If the latter then press the Windows Key+R together this opens up the Run window, type diskmgmt.msc and click OK. That will open up a window like my example image (click to expand), this shows you all of the Drives/Disks and Partitions you have.

Find the Disk 0, Partition 3 one that is only 2MB in size:
b]Disk 0 Partition 3 00 17 Hidd HPFS/NTFS NTFS 2 MB offset 976769024[/b]

Now right click on that Partition and you should see a list displayed, it may differ sightly from my example (I’m using windows XP), but should look very much the same. From that list select Delete.

Exercise extreme caution and select the correct partition Disk 0 - Partition 3 - 2MB in size or you could delete an important partition, with serious consequences.

If you aren’t sure don’t proceed - ask for more help.
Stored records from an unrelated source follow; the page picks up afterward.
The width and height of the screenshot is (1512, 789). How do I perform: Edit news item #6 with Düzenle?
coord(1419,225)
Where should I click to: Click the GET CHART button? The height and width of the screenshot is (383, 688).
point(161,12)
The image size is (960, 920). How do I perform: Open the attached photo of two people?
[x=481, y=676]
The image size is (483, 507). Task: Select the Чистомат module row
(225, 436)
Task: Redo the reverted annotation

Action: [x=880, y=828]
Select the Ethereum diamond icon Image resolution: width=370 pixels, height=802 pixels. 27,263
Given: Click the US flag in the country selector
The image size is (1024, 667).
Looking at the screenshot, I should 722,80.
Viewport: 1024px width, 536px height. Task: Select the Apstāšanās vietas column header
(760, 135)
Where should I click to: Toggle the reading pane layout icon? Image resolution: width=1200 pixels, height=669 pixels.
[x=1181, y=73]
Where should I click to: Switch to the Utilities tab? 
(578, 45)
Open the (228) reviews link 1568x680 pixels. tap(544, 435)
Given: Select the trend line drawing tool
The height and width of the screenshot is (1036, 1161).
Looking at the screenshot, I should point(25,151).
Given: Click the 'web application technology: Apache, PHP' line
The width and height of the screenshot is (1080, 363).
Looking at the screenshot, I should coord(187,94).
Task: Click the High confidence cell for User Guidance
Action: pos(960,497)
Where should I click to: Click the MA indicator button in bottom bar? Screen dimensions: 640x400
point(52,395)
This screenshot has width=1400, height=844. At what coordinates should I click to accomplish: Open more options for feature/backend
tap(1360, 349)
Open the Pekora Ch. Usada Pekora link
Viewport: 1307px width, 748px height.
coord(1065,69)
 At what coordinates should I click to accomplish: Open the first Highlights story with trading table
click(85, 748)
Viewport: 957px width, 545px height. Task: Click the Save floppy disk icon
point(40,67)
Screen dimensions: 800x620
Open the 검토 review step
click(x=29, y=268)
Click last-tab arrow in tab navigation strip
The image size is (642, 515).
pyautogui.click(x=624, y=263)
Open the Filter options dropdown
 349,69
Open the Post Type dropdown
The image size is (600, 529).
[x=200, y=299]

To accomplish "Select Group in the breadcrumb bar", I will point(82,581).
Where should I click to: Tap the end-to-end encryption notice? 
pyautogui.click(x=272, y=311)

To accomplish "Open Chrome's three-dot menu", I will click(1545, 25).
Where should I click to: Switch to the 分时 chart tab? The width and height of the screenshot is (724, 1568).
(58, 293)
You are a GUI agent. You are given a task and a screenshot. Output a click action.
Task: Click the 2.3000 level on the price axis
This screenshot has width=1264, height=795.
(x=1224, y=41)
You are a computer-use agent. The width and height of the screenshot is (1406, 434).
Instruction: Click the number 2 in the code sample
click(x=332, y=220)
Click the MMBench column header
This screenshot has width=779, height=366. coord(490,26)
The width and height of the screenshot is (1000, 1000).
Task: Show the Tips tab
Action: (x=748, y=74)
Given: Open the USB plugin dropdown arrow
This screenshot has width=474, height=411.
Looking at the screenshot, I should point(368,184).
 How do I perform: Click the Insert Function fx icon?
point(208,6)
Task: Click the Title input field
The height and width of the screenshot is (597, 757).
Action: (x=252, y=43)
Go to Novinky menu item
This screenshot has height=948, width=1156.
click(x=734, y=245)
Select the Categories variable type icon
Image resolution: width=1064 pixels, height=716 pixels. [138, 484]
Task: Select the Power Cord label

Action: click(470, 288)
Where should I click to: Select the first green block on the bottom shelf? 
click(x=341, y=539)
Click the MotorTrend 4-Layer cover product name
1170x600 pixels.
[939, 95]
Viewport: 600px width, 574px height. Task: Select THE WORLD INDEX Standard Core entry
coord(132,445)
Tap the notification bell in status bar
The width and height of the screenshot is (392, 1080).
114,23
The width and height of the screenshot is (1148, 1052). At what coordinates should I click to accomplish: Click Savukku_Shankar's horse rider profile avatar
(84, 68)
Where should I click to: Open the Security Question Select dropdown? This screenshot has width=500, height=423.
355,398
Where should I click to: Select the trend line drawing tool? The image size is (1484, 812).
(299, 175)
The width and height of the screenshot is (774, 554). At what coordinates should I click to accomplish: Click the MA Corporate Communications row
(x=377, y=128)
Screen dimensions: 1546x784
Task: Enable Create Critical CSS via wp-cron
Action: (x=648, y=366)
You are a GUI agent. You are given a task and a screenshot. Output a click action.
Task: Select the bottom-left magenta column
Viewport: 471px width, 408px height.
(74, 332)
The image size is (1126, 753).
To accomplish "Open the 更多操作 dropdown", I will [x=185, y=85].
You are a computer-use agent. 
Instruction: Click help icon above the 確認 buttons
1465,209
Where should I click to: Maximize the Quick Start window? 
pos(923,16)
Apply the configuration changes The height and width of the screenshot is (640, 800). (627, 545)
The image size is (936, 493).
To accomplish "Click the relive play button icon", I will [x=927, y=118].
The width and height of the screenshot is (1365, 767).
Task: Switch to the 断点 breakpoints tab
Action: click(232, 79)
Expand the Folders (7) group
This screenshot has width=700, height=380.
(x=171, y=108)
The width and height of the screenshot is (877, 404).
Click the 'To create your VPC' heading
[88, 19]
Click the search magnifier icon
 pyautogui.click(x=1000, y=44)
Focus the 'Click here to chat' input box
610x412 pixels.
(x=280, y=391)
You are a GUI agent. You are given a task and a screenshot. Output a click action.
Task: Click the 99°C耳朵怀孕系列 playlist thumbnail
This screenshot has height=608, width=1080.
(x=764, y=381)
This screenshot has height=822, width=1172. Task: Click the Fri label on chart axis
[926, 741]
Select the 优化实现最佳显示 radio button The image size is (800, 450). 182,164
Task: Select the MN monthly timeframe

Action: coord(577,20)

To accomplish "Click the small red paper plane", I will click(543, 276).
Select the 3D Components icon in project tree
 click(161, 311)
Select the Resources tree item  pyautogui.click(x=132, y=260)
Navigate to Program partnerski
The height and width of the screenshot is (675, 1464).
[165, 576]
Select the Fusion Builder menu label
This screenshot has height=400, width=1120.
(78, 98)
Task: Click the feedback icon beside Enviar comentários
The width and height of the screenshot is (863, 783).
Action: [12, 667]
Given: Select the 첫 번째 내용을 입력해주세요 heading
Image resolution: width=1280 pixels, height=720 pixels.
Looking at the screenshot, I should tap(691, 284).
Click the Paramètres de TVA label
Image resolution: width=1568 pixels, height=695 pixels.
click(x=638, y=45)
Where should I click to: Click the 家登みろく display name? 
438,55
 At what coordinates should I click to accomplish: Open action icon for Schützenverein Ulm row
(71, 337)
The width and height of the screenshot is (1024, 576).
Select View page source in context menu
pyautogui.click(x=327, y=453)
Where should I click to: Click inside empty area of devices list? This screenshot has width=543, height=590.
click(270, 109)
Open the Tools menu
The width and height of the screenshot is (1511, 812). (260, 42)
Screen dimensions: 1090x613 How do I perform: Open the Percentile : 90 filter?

My grid looks different. I found Disk 0 but there is no way to delete anything. I right clicked and all I get is a drop down that lists offline (not accessible), properties, or help. I am running
Vista, and I have tried every way possible to find partion 3. I am not doing something right. Is there any way you could look at a Disk Management grid from a Vista operating machine?
Because I am lost.

Or, is there another way to delete this bogus partition other than by using Disk Management?

You aren’t trying to delete Disk 0 and it would most likely not you do that. There should be a graphical representation of the Disk 0 and it would have three partitions (they may not be numbered 1, 2, 3) and they should show the partition size.

Start looking for it in the way mentioned, look for a partition that is only 2MB in size.

If you can attach an image of what your diskmgmt.msc windows looks like.

I think I found the partion and deleted it. I couldn’t find any lines, but the partion grid said it was 2MB so I right clicked on it and used the delete volume command. I am running a scan now to see. Let you know.

Thanks so much for all your help.

S.Grundy

You’re welcome.

I didn’t delete the disk. There were 3 grids next to disk 0, C: drive, D: recovery, and another that was 2MB. I right clicked and there was an option to delete volume. That was what I used. It must have worked because the virus is gone and so is the partition. I ran aswMBR just to make sure. I am attaching it.

I’m sorry about all the confusion, but I am not familiar with Disk Management and I didn’t see anything like you described, but I figured it out.

Is there anything else I need to do?

I would run OTL again and attach the log, it doesn’t produce the extras.txt file (only on first run) and wait for essexboy to get back to the topic again now that you have deleted that 2MB volume/partition.